The book starts all the way back at the physics of sound, from compression and rarefraction to harmonic overtones. From there it moves quickly through the basics of converting analog to digital, setting up a studio, and preparing a computer for audio production. From that point, Kirn begins to get more specific on different kinds of digital production, such as loop-based arrangement, MIDI, synthesis, and traditional DAWs. These chapters are pretty comprehensive, especially considering the wide field of different software and situations that are involved. I was pleasantly surprised to see an entire chapter on different types of microphones and miking techniques for a variety of instruments, since I think that's one of the more difficult tasks for an amateur musician. Likewise, the guide to different effects is well-written and logically-sorted, with plenty of illustrations.

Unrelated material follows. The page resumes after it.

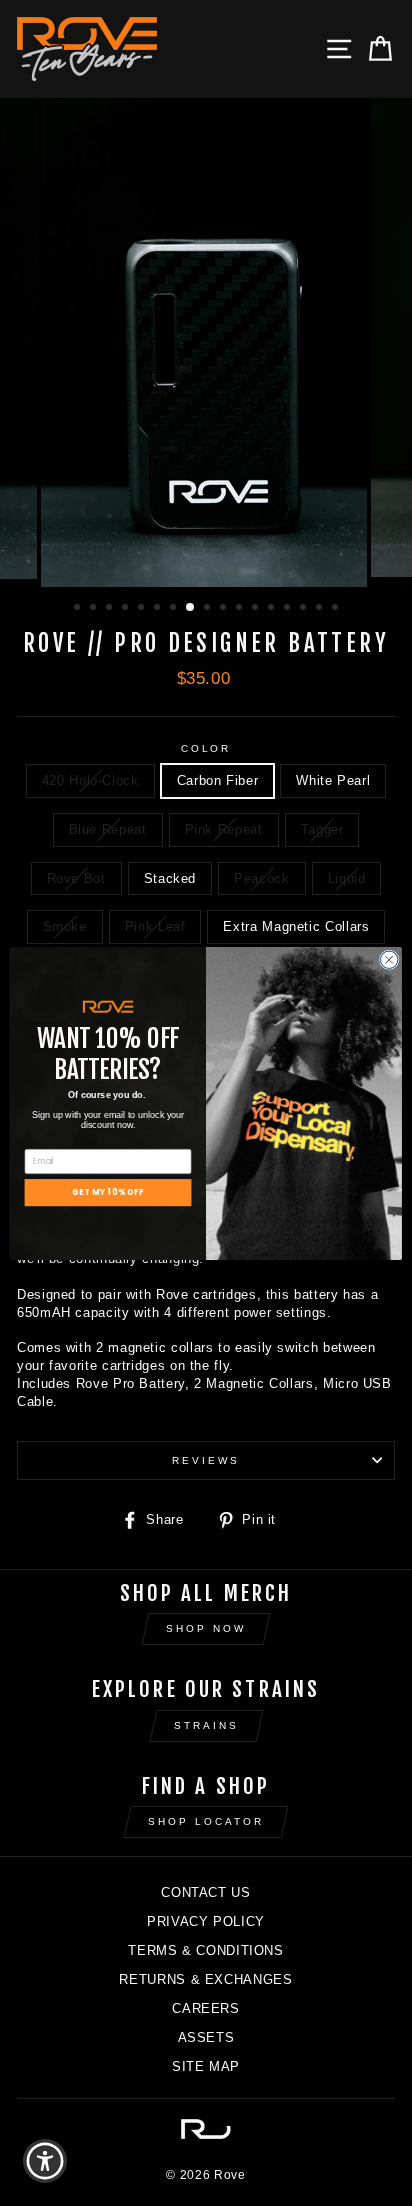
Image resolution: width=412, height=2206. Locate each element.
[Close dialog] (389, 960)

The last three chapters of the book are more niche-oriented. They cover creating printed scores, scoring video, and performing live. I hesitate to say that these were unnecessary, and they fit with the book's theme of being a broad guide to all things digital. But there are areas that I would have preferred to see more in depth--more detail about EQ for different instruments, for example. Still, I'm nitpicking about areas that other, analog-oriented guides probably have covered. This is a clear, thoughtful text, and it's made more practical by the inclusion of a DVD containing a load of free software, such as a demo of Ableton Live that can be used for many of the book's examples. Most of them are free downloads if readers search them out, but having them collected is very nice.

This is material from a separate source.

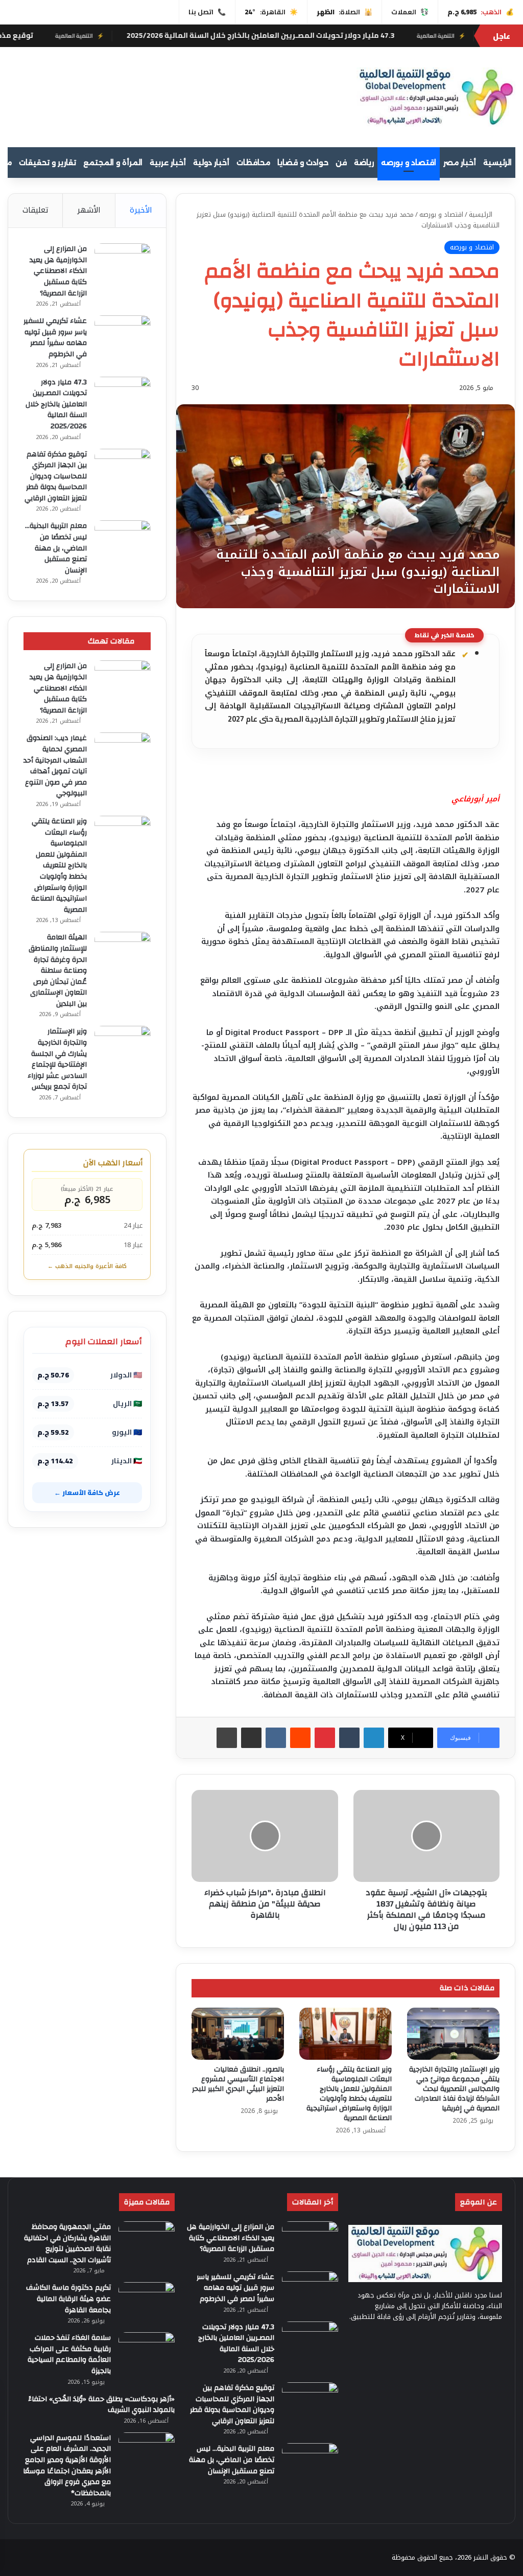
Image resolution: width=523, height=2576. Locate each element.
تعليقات (35, 210)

In the end, I think Real World Digital Audio is a good introduction to computer-based sound production. Although it's aimed at musicians (and perhaps musicians aspiring to a very particular niche of music-making), most of the text doesn't require a theoretical background. In fact, I'm considering using it as a reference when teaching other colleagues at the World Bank Institute, due mainly to the way it covers both the basics and intermediate topics without talking down to the reader. It's a good starter text, even accounting for the chapters most people will never use.